Cour de Cassation, 1ère civ., 15 décembre 2011, n°10-27–.573

Une action en responsabilité est engagée en 2006, à l’encontre d’un médecin et d’une clinique, par les parents et la soeur d’un enfant né en 1988. Celui-ci est en effet atteint d’un handicap grave et les demandeurs souhaitent d’obtenir l’indemnisation de leurs préjudices trouvant leur origine dans l’impossibilité d’interrompre la grossesse en raison d’une erreur de diagnostic prénatal.

La Cour de cassation a débouté les demandeurs. Par un arrêt du 15 décembre 2011, la première chambre civile de la Cour de cassation a précisé que les dispositions « anti-Perruche » de la loi Kouchner (insérées à l’article L. 114-5 du Code de l’action sociale et des familles) ne s’appliquent pas aux dommages survenus antérieurement à son entrée en vigueur, c’est-à-dire qu’elles ne concernent pas les naissances survenues avant le 7 mars 2002, même si la date d’introduction de la demande en justice est postérieure à cette date.

Laisser un dossier médical dans le couloir d’un service hospitalier est un défaut d’organisation

Cour Administrative d’Appel de Nantes, Arrêt n°09NT00165, 15 octobre 2009.

M. X, hospitalisé du 23 mai au 7 juin 2006 dans le service de  dermatologie du CHU de Caen, a interjeté appel de la décision du Tribunal Administratif de Caen, lequel avait rejeté sa demande tendant à ce que le CHU de Caen soit déclaré responsable de la divulgation d’une information médicale le concernant.

Lors d’une visite de la mère d’un patient majeur et tandis que l’infirmière lui dispensait des soins, celle-ci a pu avoir accès à la feuille de soin, laissée sans surveillance sur un chariot dans le couloir, ladite feuille de soins mentionnant la séropositivité du patient qui avait, dès son arrivée au CHU, demandé formellement à ce que sa séropositivité ne soit pas communiquée à ses parents.

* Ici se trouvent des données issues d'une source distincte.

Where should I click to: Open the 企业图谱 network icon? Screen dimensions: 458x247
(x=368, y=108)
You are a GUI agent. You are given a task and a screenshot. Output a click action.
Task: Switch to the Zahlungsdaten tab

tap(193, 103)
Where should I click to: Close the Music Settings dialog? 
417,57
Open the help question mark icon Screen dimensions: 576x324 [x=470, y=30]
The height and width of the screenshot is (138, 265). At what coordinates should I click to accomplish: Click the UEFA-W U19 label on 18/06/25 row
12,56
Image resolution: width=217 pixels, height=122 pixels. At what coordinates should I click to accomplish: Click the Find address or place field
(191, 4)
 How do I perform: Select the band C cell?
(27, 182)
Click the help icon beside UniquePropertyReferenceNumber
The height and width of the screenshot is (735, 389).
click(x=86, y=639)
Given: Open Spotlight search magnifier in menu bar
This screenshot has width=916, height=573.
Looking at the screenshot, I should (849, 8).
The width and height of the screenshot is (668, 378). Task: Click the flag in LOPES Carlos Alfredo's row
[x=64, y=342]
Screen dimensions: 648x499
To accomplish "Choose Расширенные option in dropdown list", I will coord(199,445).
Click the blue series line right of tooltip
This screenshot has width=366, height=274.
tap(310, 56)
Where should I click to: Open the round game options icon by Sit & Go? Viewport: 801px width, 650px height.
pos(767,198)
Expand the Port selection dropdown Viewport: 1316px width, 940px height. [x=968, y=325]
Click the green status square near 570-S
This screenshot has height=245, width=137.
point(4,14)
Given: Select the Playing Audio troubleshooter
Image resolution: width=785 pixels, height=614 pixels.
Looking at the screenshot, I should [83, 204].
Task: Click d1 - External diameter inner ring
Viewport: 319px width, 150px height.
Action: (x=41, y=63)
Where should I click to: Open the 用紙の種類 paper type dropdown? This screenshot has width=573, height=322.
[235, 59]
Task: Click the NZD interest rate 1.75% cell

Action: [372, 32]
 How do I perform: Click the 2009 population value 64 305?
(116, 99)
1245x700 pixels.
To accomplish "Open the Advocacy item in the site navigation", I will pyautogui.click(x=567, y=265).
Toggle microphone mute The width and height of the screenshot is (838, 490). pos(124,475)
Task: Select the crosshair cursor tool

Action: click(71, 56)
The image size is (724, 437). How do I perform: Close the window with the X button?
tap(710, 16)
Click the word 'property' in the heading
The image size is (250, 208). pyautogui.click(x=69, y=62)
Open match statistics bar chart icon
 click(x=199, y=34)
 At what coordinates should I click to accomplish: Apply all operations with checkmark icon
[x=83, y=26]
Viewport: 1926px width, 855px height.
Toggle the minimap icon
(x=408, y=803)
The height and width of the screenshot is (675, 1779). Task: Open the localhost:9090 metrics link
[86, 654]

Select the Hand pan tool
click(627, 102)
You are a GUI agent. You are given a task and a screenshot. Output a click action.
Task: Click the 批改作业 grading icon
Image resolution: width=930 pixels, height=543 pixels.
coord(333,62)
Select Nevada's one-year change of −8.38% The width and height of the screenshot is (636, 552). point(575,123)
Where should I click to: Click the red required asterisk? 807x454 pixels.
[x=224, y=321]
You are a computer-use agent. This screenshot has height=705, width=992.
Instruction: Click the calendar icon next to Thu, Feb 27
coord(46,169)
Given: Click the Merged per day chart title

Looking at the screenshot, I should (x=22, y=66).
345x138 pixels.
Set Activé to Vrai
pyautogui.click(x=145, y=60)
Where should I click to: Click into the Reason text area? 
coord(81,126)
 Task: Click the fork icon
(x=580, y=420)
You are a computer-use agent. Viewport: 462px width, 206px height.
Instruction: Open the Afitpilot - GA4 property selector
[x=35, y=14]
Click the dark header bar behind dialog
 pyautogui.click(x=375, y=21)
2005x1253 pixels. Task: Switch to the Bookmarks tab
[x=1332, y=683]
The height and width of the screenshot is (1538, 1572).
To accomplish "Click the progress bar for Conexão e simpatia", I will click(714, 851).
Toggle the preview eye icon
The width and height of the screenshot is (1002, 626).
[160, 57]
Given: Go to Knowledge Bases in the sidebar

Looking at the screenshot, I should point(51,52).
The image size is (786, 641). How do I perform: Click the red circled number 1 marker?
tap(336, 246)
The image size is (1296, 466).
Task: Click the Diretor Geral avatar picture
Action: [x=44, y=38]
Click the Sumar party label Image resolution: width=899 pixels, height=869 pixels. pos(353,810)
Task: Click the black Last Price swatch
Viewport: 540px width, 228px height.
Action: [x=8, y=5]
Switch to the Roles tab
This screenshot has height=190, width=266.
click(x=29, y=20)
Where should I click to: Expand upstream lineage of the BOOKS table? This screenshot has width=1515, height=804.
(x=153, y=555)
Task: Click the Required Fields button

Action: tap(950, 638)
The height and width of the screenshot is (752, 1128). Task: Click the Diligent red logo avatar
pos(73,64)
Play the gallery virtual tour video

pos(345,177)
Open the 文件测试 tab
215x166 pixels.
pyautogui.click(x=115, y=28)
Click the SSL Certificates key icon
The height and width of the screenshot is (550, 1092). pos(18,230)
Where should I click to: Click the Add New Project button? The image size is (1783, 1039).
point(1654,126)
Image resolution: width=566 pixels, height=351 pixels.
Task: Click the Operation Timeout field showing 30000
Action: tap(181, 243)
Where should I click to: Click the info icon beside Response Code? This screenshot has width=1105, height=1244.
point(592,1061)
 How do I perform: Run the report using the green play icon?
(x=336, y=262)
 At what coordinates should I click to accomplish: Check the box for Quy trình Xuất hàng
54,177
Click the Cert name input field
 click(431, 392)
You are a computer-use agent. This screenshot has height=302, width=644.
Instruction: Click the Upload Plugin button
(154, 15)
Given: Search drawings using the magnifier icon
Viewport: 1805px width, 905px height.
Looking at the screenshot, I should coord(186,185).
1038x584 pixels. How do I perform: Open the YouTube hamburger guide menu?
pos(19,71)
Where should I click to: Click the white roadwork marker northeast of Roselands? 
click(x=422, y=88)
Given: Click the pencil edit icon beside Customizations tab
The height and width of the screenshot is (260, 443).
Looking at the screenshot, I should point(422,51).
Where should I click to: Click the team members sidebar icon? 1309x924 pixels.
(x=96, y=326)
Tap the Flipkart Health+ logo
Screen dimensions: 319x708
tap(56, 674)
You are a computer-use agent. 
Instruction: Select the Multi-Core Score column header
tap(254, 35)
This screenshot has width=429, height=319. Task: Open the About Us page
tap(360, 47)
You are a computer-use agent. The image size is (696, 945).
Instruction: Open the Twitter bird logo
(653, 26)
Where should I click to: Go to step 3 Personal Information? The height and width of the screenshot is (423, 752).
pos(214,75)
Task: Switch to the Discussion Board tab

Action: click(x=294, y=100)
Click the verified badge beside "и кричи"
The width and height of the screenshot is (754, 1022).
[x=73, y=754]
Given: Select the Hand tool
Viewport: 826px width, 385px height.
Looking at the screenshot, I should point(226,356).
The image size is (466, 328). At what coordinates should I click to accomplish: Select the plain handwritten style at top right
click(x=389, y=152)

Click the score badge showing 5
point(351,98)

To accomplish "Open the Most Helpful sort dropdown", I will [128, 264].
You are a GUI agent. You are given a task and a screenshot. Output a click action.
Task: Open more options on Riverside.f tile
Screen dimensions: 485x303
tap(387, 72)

Dans son arrêt du 15 octobre 2009, la Cour Administrative d’Appel de Nantes considère donc que, bien que « les faits dont il s’agit n’aient pas affecté les relations de M. X avec sa mère, ils ont néanmoins porté atteinte au droit du requérant de conserver le secret sur son état de santé ». On peut préciser que le requérant évaluait son préjudice à la somme de 40.000 euros. Mais considérant que M. X n’alléguait pas avoir exposé d’autres frais que ceux pris en charge par l’État au titre de l’aide juridictionnelle, la Cour Administrative d’Appel de Nantes a ramené ses prétentions à la somme de 3.000 euros et condamné au paiement le CHU de Caen.